» **The exercise**
Please pick out and copy every line below that contains the word "Open". Match the capitalization precisely.

» **Entries**
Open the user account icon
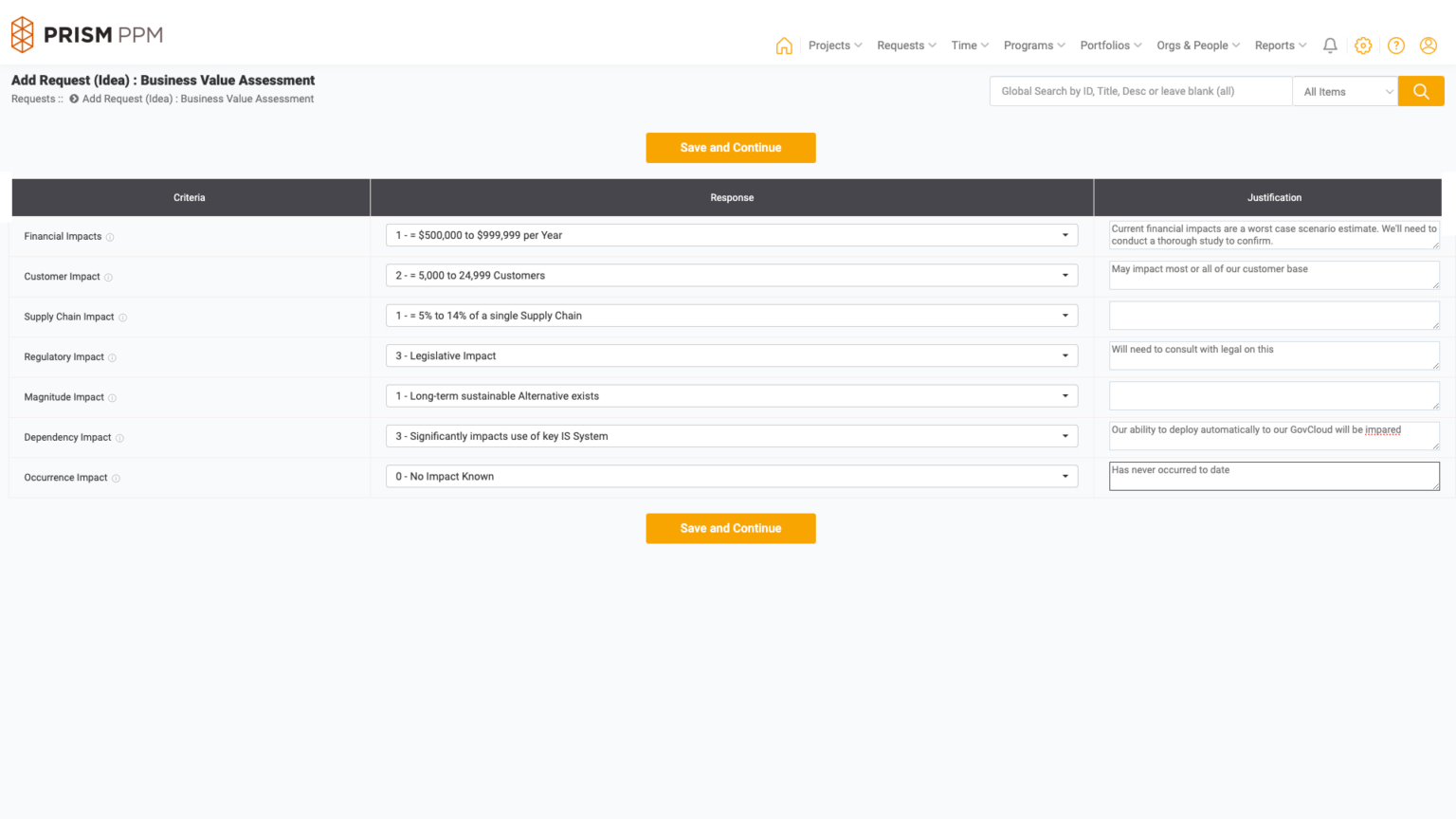Screen dimensions: 1456x819 pos(1429,45)
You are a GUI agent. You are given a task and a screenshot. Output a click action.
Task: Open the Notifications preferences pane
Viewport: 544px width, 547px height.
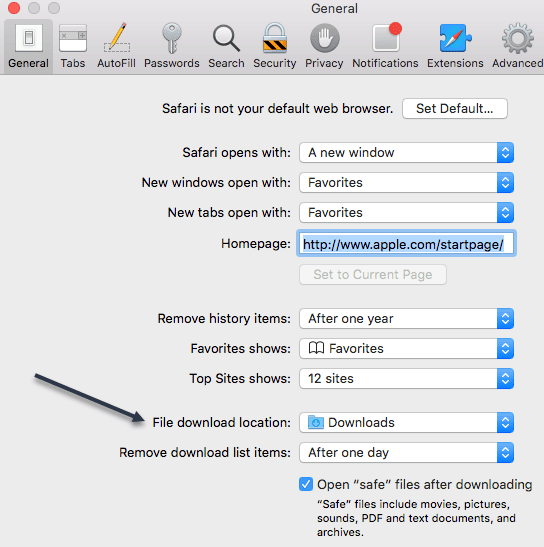click(385, 46)
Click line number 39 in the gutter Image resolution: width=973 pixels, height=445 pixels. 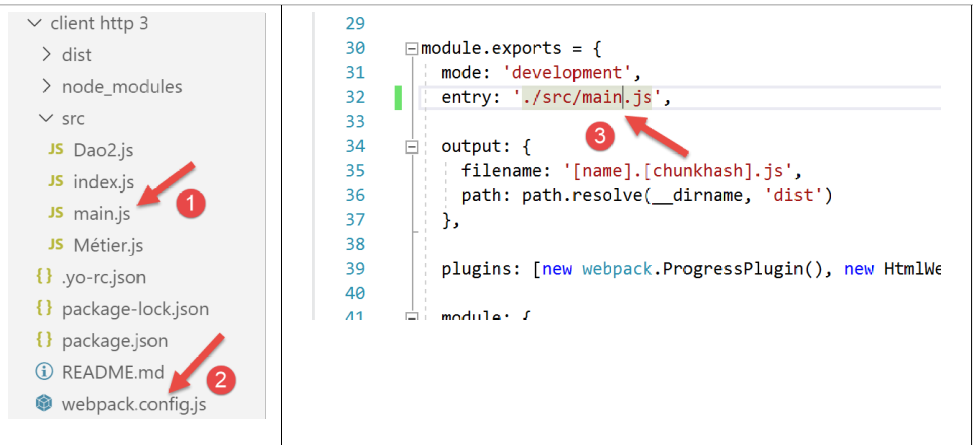pyautogui.click(x=354, y=268)
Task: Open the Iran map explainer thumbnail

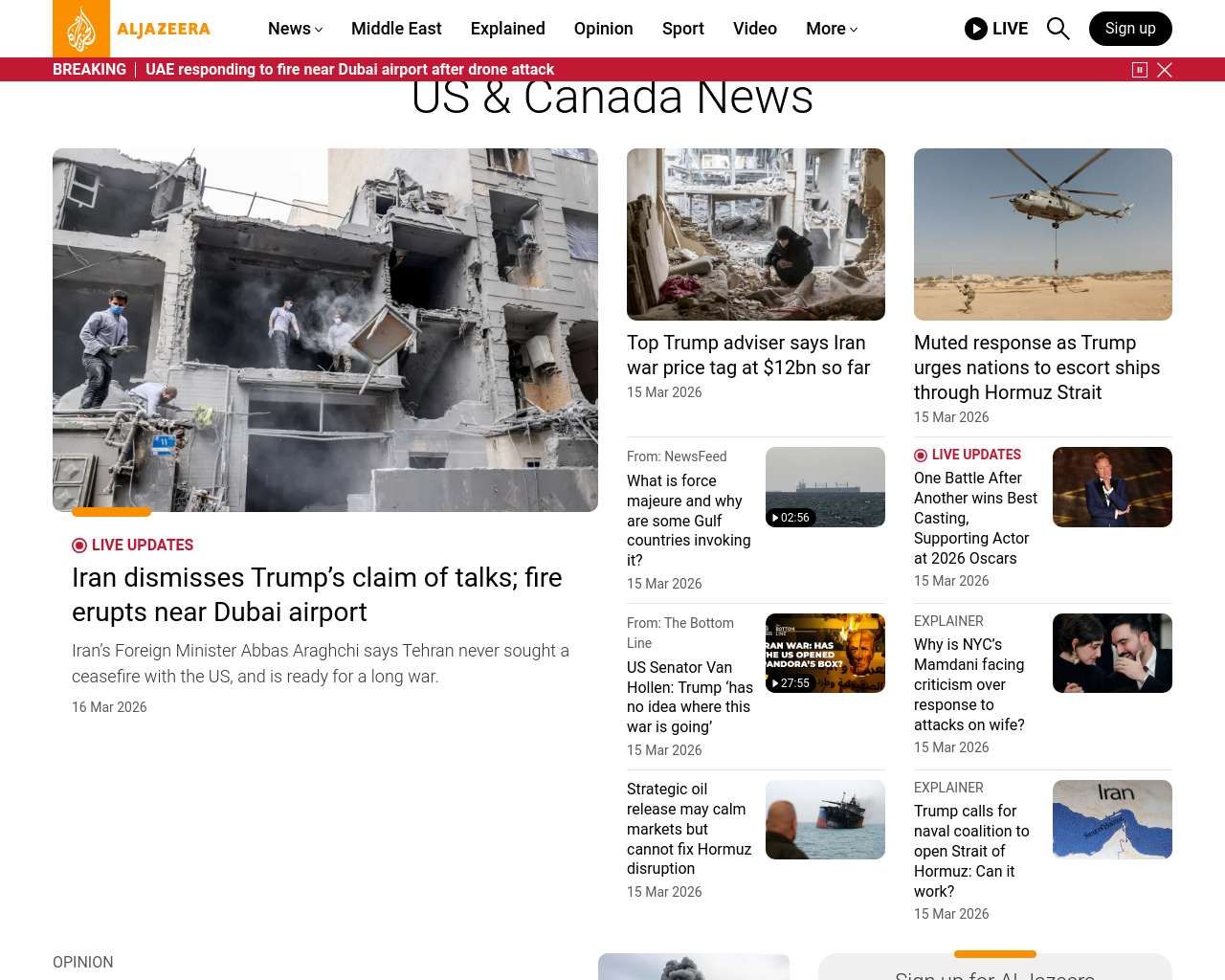Action: pyautogui.click(x=1112, y=819)
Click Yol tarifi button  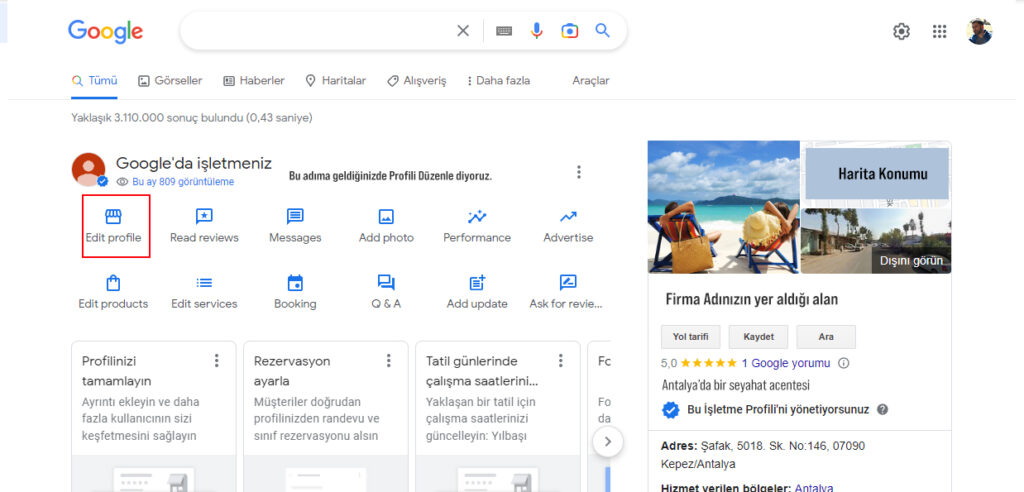pyautogui.click(x=690, y=337)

» **The answer**
Open the user account icon
Task: Open the Notifications preferences pane
Task: Open the Iran map explainer thumbnail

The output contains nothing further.